_WORK TO BE COMPLETED_
Output every line of all the entries below as a numbered list, skipping blank lines and omitting the pictures.

Extracted data entries
#####
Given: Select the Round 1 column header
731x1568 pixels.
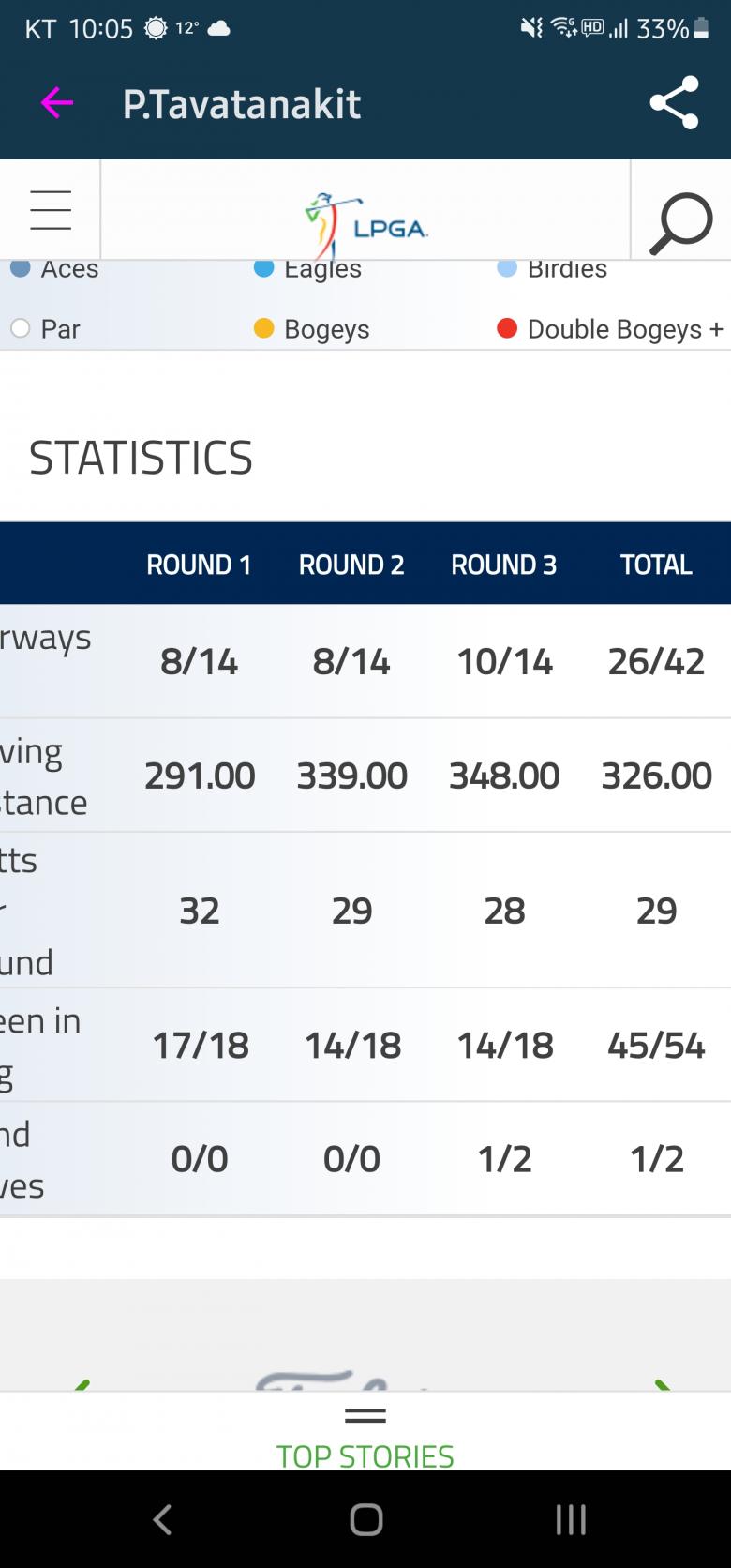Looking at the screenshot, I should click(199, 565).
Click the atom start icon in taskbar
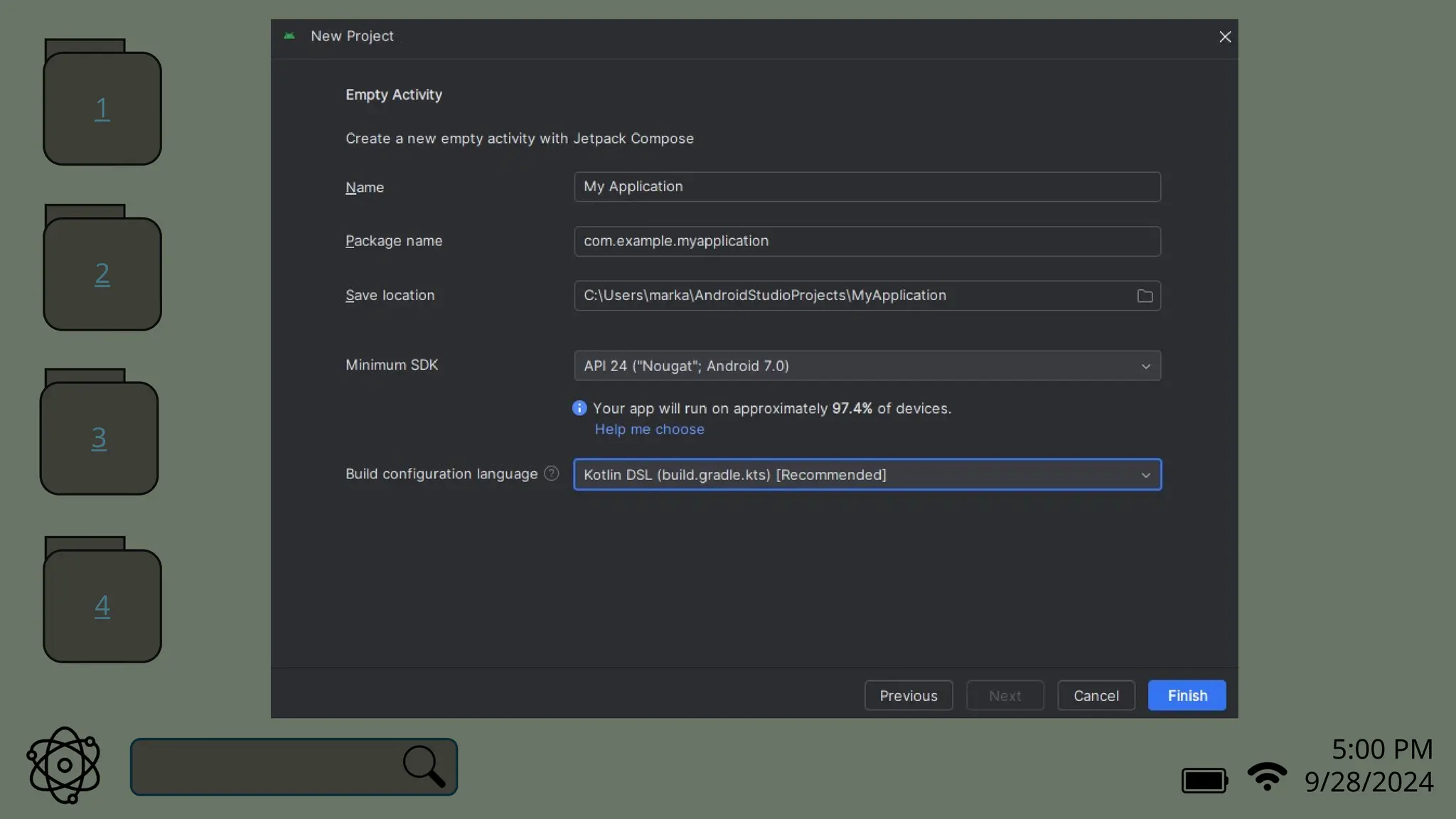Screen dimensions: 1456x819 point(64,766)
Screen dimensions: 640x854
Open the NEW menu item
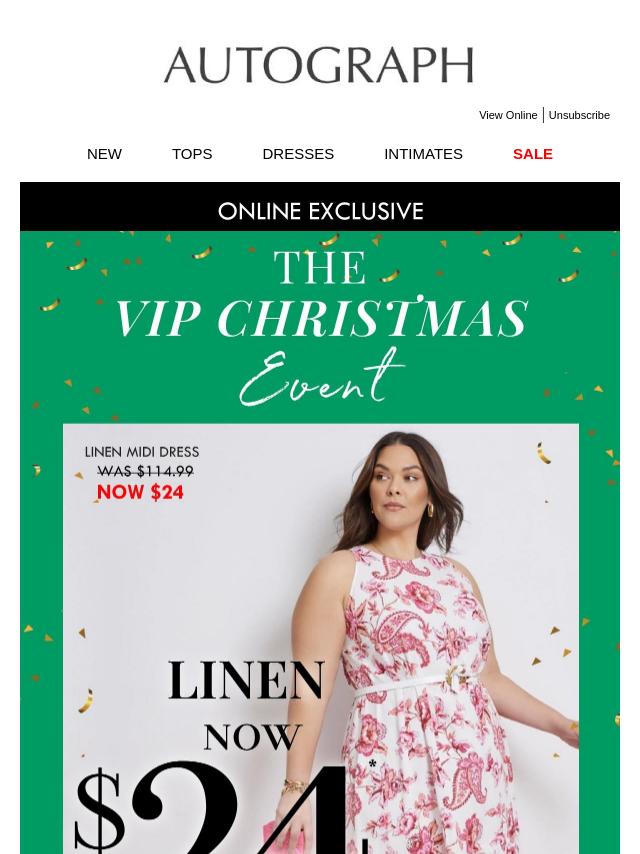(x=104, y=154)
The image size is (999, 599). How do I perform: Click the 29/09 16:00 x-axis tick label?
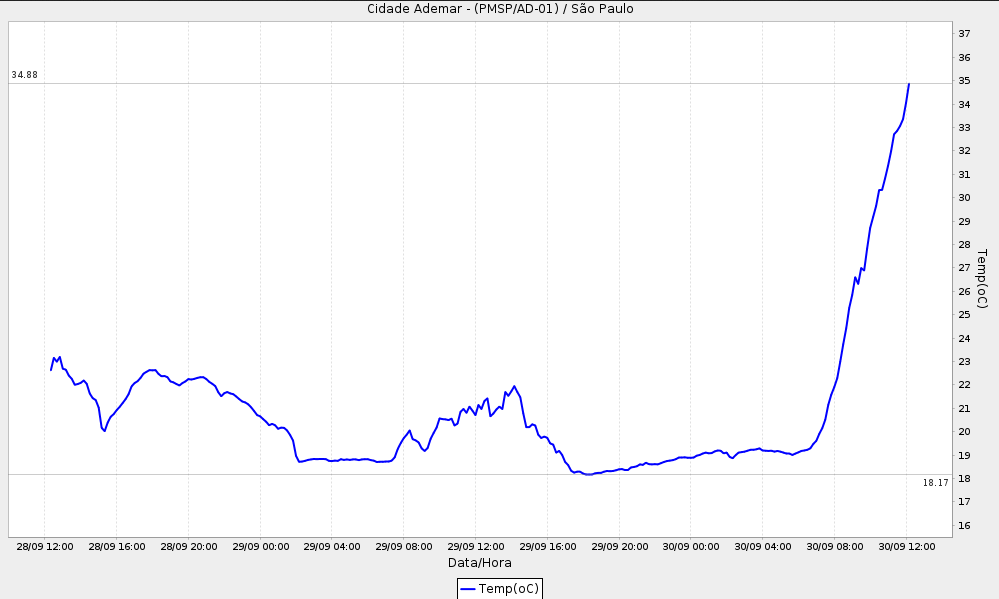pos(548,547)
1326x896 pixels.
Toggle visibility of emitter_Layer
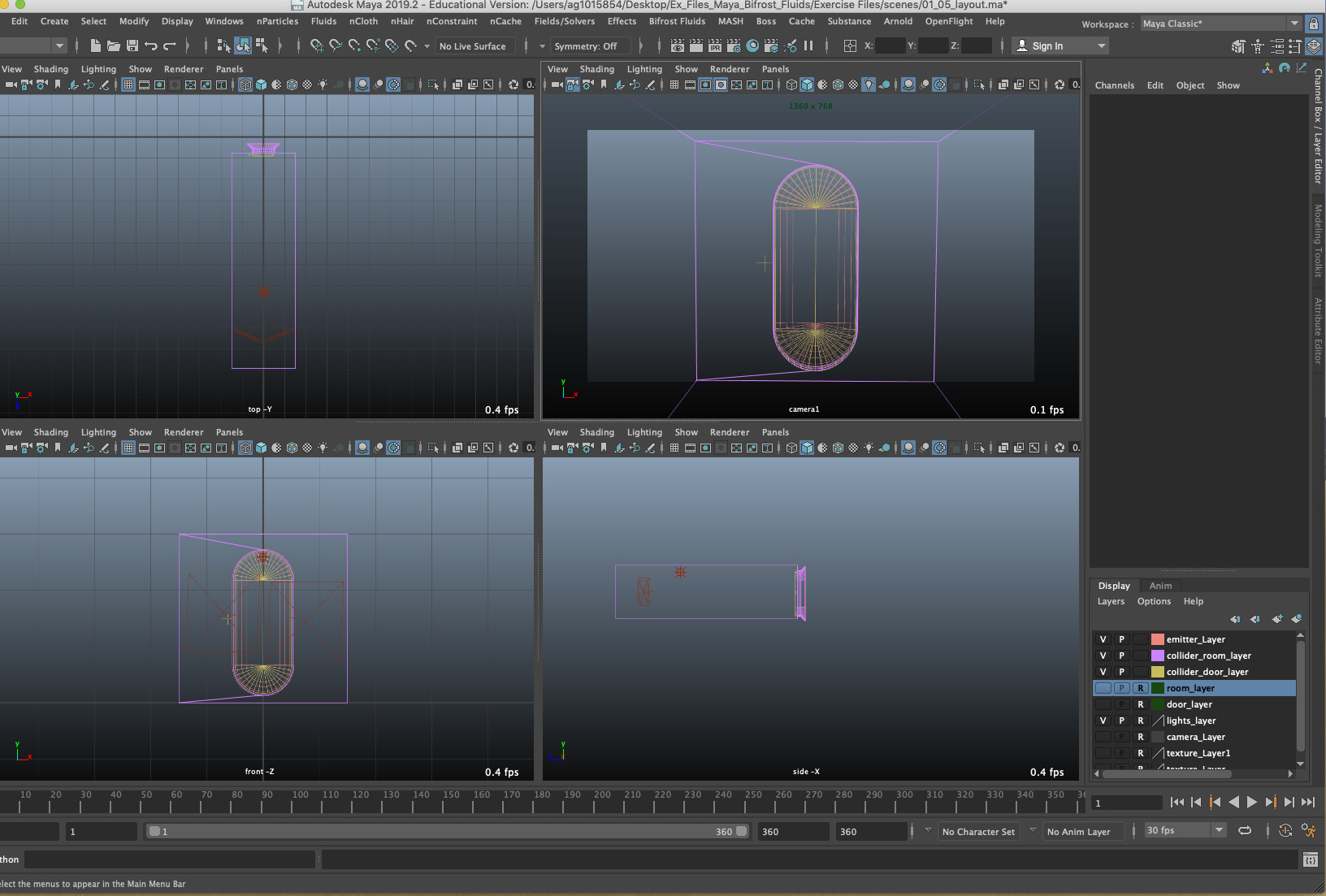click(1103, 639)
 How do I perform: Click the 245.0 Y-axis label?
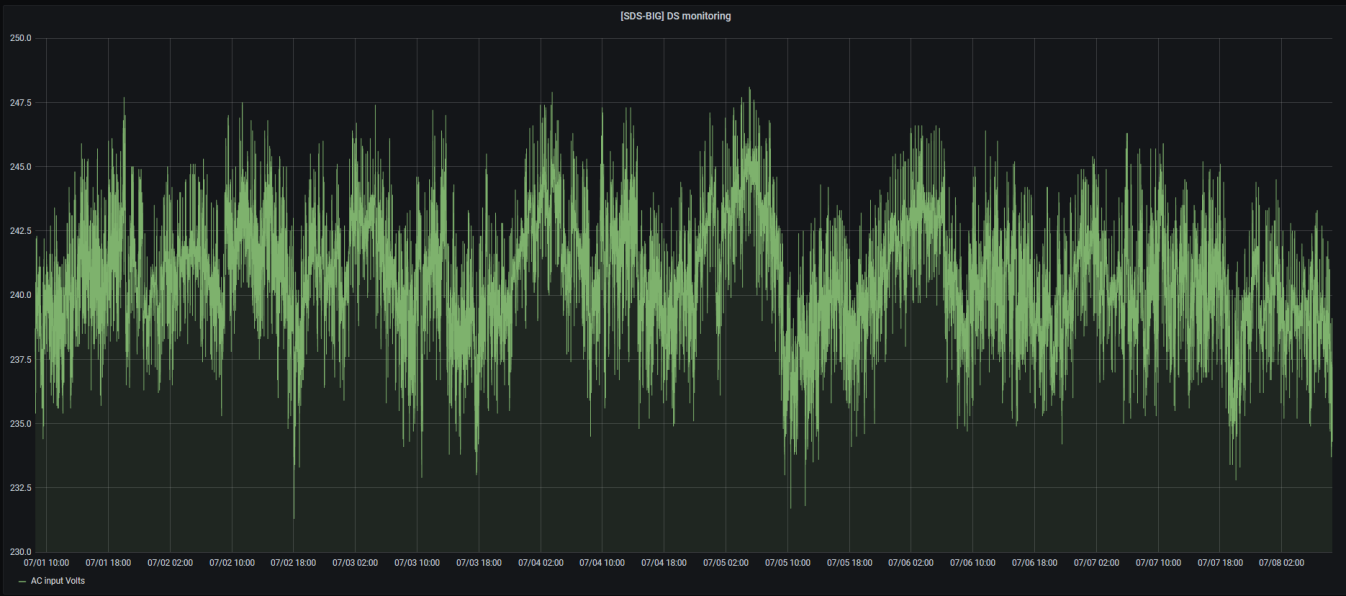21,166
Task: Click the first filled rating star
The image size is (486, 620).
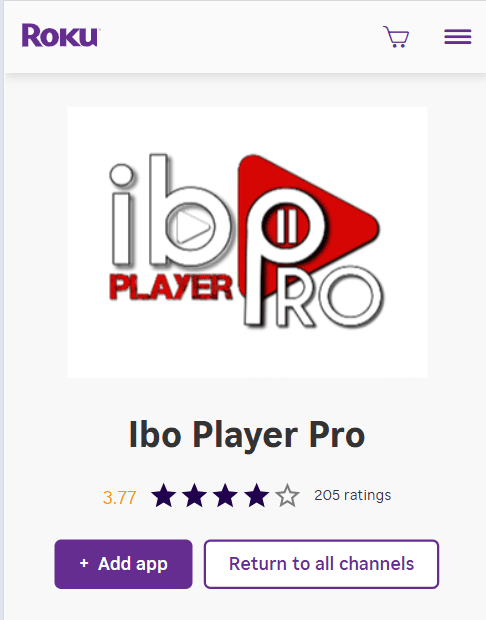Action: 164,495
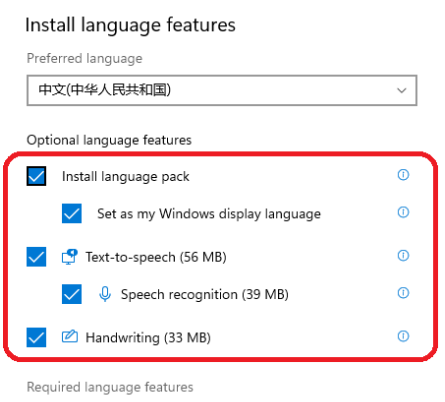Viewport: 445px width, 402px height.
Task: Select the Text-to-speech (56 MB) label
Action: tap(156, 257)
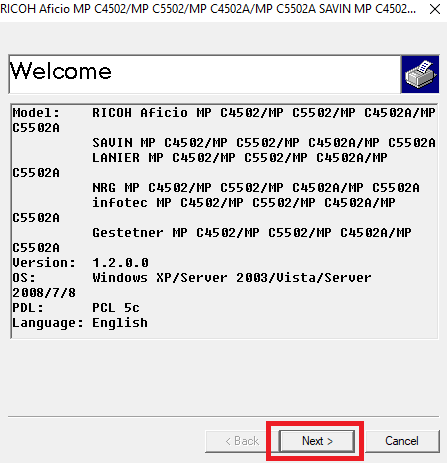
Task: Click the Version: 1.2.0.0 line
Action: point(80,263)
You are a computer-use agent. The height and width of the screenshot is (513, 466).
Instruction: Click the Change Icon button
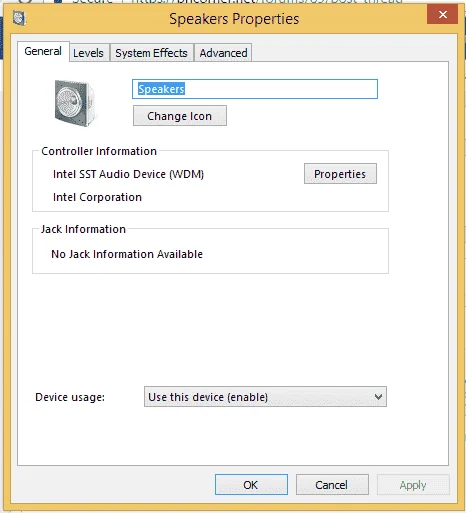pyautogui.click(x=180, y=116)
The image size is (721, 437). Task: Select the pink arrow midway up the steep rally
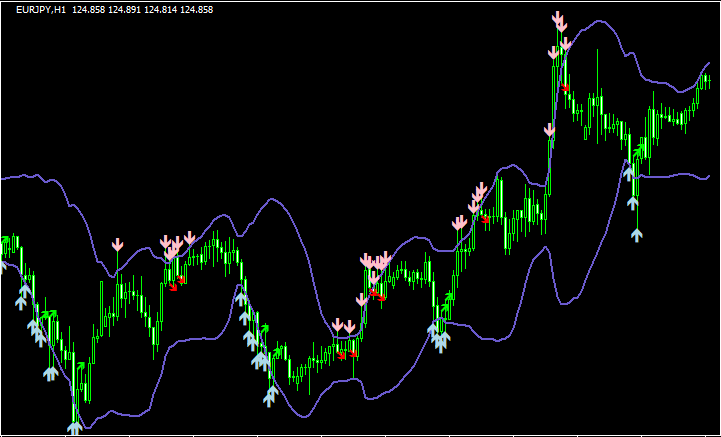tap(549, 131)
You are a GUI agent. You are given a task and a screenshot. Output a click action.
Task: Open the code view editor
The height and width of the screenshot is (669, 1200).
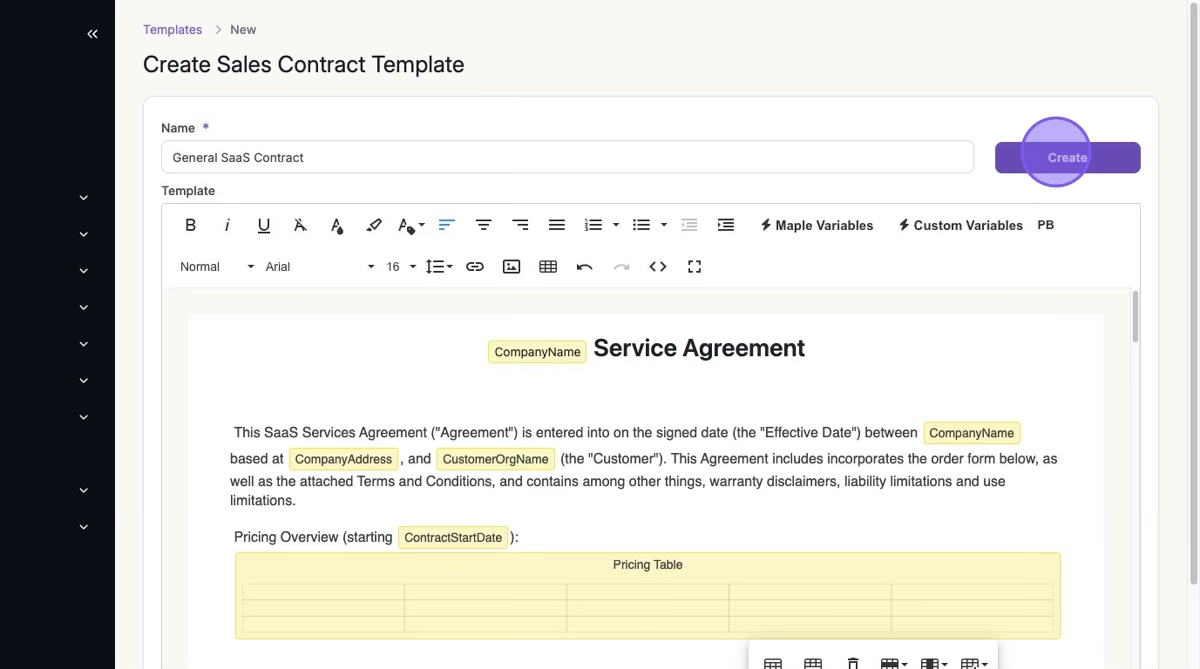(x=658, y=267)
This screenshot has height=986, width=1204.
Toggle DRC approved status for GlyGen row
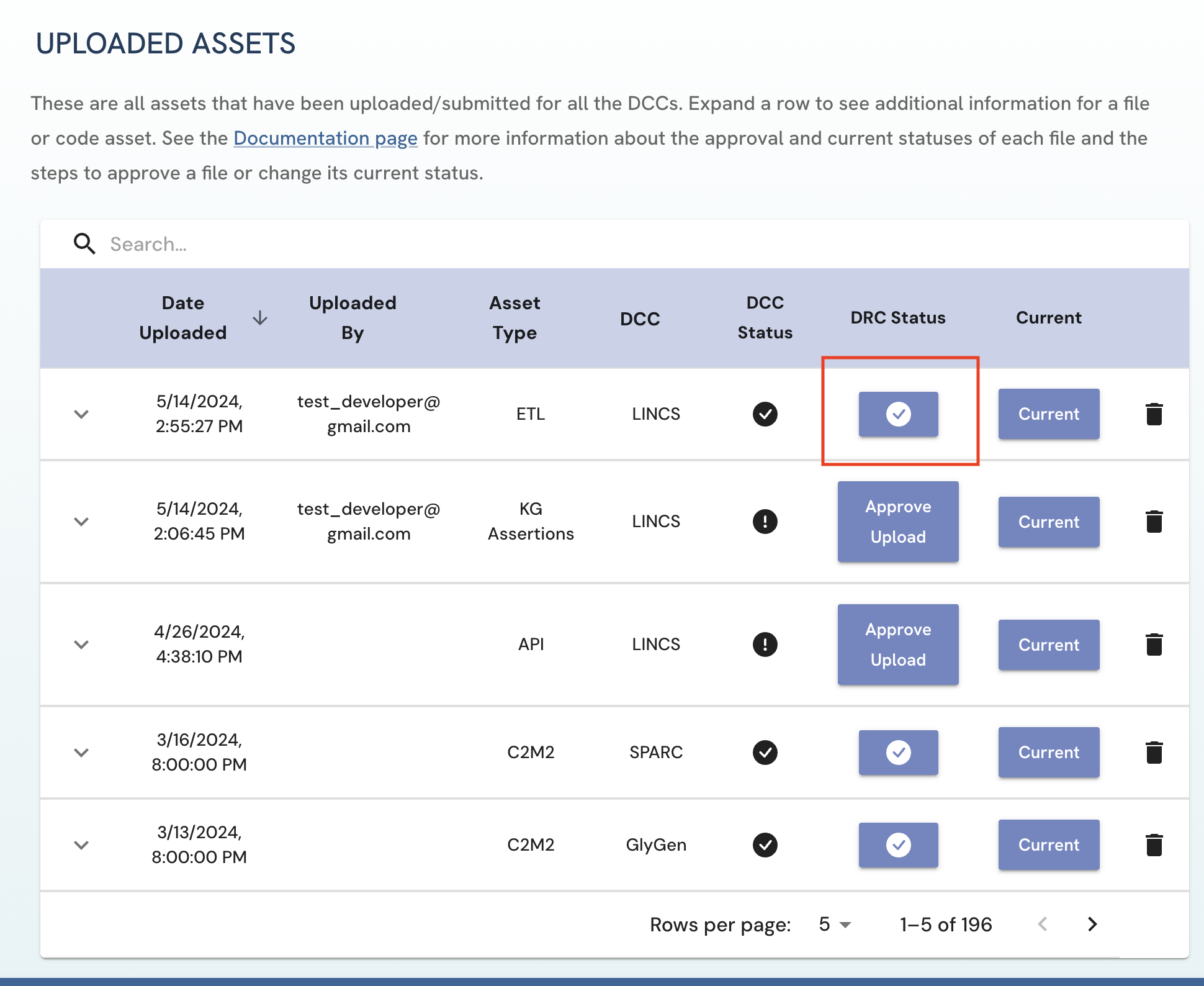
#####
_ANSWER BELOW_
1. Given: Select the Round 1 column header
2. 731x1568 pixels.
3. Looking at the screenshot, I should click(199, 565).
4. Click the atom start icon in taskbar
5. Screen dimensions: 1456x819 point(64,766)
6. Screen dimensions: 640x854
7. Open the NEW menu item
8. (x=104, y=154)
9. The image size is (999, 599). How do I perform: Click the 29/09 16:00 x-axis tick label?
10. pos(548,547)
11. 1326x896 pixels.
12. Toggle visibility of emitter_Layer
13. click(1103, 639)
14.  How do I perform: Click the 245.0 Y-axis label?
15. 21,166
16. Task: Click the first filled rating star
17. The image size is (486, 620).
18. Action: 164,495
19. Viewport: 445px width, 402px height.
20. Task: Select the Text-to-speech (56 MB) label
21. Action: tap(156, 257)
22. Task: Click the Version: 1.2.0.0 line
23. Action: point(80,263)
24. You are a computer-use agent. The height and width of the screenshot is (513, 466).
25. Instruction: Click the Change Icon button
26. pyautogui.click(x=180, y=116)
27. The image size is (721, 437). Task: Select the pink arrow midway up the steep rally
28. tap(549, 131)
29. You are a GUI agent. You are given a task and a screenshot. Output a click action.
30. Task: Open the code view editor
31. The height and width of the screenshot is (669, 1200).
32. (x=658, y=267)
33. This screenshot has height=986, width=1204.
34. Toggle DRC approved status for GlyGen row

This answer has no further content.